§ **What to do**
The answer should consist of every record, reproduced exactly.

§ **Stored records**
- Opening Delimiter -
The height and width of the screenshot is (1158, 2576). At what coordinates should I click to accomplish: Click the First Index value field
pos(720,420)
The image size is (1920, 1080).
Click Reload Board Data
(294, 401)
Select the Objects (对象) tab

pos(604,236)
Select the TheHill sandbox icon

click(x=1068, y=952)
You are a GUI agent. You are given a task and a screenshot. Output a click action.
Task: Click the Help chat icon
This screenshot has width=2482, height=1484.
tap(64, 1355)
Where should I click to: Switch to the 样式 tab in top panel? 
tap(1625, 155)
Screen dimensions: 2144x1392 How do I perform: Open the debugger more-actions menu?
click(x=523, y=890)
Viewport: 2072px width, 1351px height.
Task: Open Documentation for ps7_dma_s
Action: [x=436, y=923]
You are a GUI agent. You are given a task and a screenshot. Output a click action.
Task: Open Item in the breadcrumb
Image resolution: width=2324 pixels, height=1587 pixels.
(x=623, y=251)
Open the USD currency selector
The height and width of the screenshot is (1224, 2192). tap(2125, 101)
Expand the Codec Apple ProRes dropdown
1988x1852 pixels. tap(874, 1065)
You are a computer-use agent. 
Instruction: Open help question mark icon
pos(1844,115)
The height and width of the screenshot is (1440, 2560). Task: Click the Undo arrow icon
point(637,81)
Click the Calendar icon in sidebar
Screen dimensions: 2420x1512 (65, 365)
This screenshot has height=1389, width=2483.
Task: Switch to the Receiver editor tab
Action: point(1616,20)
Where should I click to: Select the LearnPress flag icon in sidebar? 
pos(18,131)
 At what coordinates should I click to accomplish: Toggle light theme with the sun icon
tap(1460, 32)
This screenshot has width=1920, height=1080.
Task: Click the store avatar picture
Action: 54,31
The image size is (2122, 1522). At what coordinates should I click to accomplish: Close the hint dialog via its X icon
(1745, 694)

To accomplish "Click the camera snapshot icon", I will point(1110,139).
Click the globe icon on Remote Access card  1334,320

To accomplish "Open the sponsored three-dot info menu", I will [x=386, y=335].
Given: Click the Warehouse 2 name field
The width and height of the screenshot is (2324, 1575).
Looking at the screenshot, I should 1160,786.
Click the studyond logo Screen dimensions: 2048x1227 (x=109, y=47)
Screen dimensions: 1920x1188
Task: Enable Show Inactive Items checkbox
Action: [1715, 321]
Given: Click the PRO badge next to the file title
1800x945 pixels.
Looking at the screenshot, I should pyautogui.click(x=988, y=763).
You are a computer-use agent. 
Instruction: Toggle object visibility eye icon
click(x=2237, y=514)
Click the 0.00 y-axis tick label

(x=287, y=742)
- Closing Delimiter -
§ **Worked solution**
The height and width of the screenshot is (1158, 2576). At what coordinates should I click to accomplish: Click the First Index value field
pos(720,420)
The image size is (1920, 1080).
Click Reload Board Data
(294, 401)
Select the Objects (对象) tab

pos(604,236)
Select the TheHill sandbox icon

click(x=1068, y=952)
You are a GUI agent. You are given a task and a screenshot. Output a click action.
Task: Click the Help chat icon
This screenshot has width=2482, height=1484.
tap(64, 1355)
Where should I click to: Switch to the 样式 tab in top panel? 
tap(1625, 155)
Screen dimensions: 2144x1392 How do I perform: Open the debugger more-actions menu?
click(x=523, y=890)
Viewport: 2072px width, 1351px height.
Task: Open Documentation for ps7_dma_s
Action: [x=436, y=923]
You are a GUI agent. You are given a task and a screenshot. Output a click action.
Task: Open Item in the breadcrumb
Image resolution: width=2324 pixels, height=1587 pixels.
(x=623, y=251)
Open the USD currency selector
The height and width of the screenshot is (1224, 2192). tap(2125, 101)
Expand the Codec Apple ProRes dropdown
1988x1852 pixels. tap(874, 1065)
You are a computer-use agent. 
Instruction: Open help question mark icon
pos(1844,115)
The height and width of the screenshot is (1440, 2560). Task: Click the Undo arrow icon
point(637,81)
Click the Calendar icon in sidebar
Screen dimensions: 2420x1512 (65, 365)
This screenshot has height=1389, width=2483.
Task: Switch to the Receiver editor tab
Action: point(1616,20)
Where should I click to: Select the LearnPress flag icon in sidebar? 
pos(18,131)
 At what coordinates should I click to accomplish: Toggle light theme with the sun icon
tap(1460, 32)
This screenshot has width=1920, height=1080.
Task: Click the store avatar picture
Action: 54,31
The image size is (2122, 1522). At what coordinates should I click to accomplish: Close the hint dialog via its X icon
(1745, 694)

To accomplish "Click the camera snapshot icon", I will point(1110,139).
Click the globe icon on Remote Access card  1334,320

To accomplish "Open the sponsored three-dot info menu", I will [x=386, y=335].
Given: Click the Warehouse 2 name field
The width and height of the screenshot is (2324, 1575).
Looking at the screenshot, I should 1160,786.
Click the studyond logo Screen dimensions: 2048x1227 (x=109, y=47)
Screen dimensions: 1920x1188
Task: Enable Show Inactive Items checkbox
Action: [1715, 321]
Given: Click the PRO badge next to the file title
1800x945 pixels.
Looking at the screenshot, I should pyautogui.click(x=988, y=763).
You are a computer-use agent. 
Instruction: Toggle object visibility eye icon
click(x=2237, y=514)
Click the 0.00 y-axis tick label

(x=287, y=742)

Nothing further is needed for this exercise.